I wanna explain how it happened coz when i read over it, maybe it will help me work out how to stop it in the future. The summer has been affecting me with its openess and permissiveness. The women in the street and in college aren't dressed so... dressedly... I've still been doing 'bekiyus' looking out of habit, I hadn't really started to work on shmiras einayim coz ive been concentrating on lust and i thought it would be too much to do both at once but i guess thats the starting point and ive gotta make it a priority. As the heat picked up so did my looking, bekiyus turned to iyun, then fully fledged staring until the lust built up. Then i wanted to fall, but in addition to the obvious reason (of giving to my desires) i also wanted to fall so i could start again and build it up, i felt i couldn't go on like that. (not recommended, thats just what i did) i was gradually slipping since shabbos/sunday and i kinda let myself go yesterday.

[b]What to do about it:[/b]
I've gotta figure out why I cant go past 3ish weeks till i fall again... i think im gonna learn up dovs reply no.28 on this thread, coz he talked about that.
I've gotta starting working on guarding the eyes more and perhaps make that my priority.
In the summer I would often skip night seder and drive around drinking in the sights and acting out, ive associated summer nights with this, thats what i did last night - ive gotta disassociate the summer from acting out -i need help with that, if anyone has any suggestions? Im telling you guys this for accountability, i wanna report back every morning this week that i drove straight to night seder and back - i dont want to let you (& me) down!

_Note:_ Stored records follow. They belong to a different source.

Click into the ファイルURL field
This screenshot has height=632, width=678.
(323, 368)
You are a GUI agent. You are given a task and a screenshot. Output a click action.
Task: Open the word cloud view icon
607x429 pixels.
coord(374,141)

im taking the positives from this, my streak was longer and qualitatively better than ever before so i am improving. its 1 fall in 25 days rather than, 'oh no now i have to start all over again'.

However, i am worried that the other times i fell so far, i stayed in a rut for a few weeks. I think that staying in touch & interacting with you guys will help keep me on course - so feel fully invited to interact & give chizuk etc...
(sorry to be so selfish but it is my thread )

Thanks for reading! you can wake up now!
Last Edit: 25 May 2010 13:41 by .

Re: The mouse being honest 25 May 2010 14:21 #66617

  • DovInIsrael
as Bard would say - fell, shmell!

pick yuour self up - get out of the muck and start climbing again.

victory is counted only  by the number of times you get back up - not how long you stay down.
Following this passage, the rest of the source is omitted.